Car repossessions surge 23 percent as Americans fall behind on payments - Greater Cincinnati Automobile Dealers Association

Car repossessions surge 23 percent as Americans fall behind on payments

High interest rates and tight budgets are making monthly bills unaffordable for a growing number of vehicle owners. 

Car repossessions rocketed higher in the first half of the year, a sign of rising consumer distress as the US Federal Reserve weighs interest rate cuts.

So far in 2024, repos are up 23 percent compared with the same period last year, according to data from Cox Automotive. With high interest rates and inflation hitting household budgets, the spike in seizures provides a window into the average consumer’s financial health at a key time for policymakers. Repos started ticking up last year and have now surpassed pre-pandemic levels, up 14 percent compared to the first half of 2019.

“When you think about the costs for rent and shelter and insurance, all those things hit consumers and they have to choose what they will pay,” said Jeremy Robb, senior director of economic and industry insights at Cox. “More people are getting behind on payments because everything is more expensive.”

> Task requirements
1 > Rewrite the stretch of the car repossessions article from "So far in 2024, repos" through "half of 2019.", swapping "inflation" for "rising prices".
2 > Which costs does Jeremy Robb name in the car repossessions article as hitting consumers?

> Extracted entries

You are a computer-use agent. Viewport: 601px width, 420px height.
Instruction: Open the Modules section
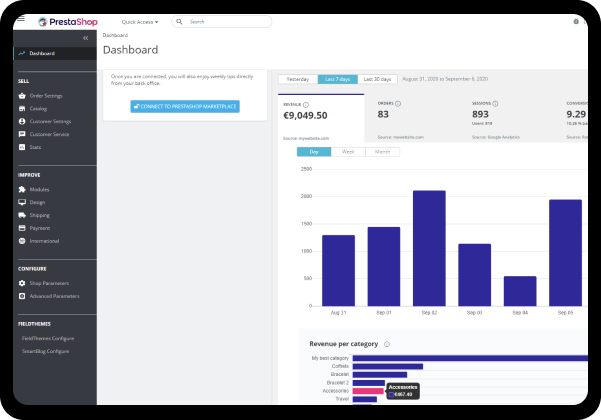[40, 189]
* * *
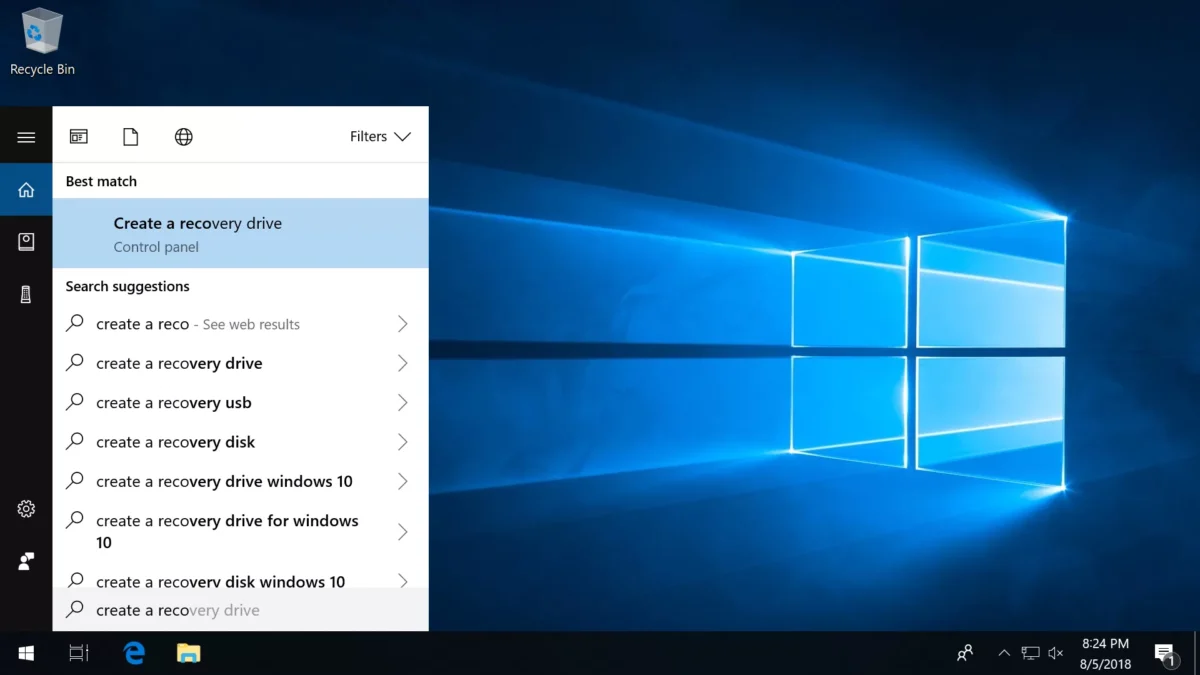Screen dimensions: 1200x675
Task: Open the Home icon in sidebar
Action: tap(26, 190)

> Answers in order
1 >
So far in 2024, repos are up 23 percent compared with the same period last year, according to data from Cox Automotive. With high interest rates and rising prices hitting household budgets, the spike in seizures provides a window into the average consumer’s financial health at a key time for policymakers. Repos started ticking up last year and have now surpassed pre-pandemic levels, up 14 percent compared to the first half of 2019.

2 > Rent, shelter, and insurance.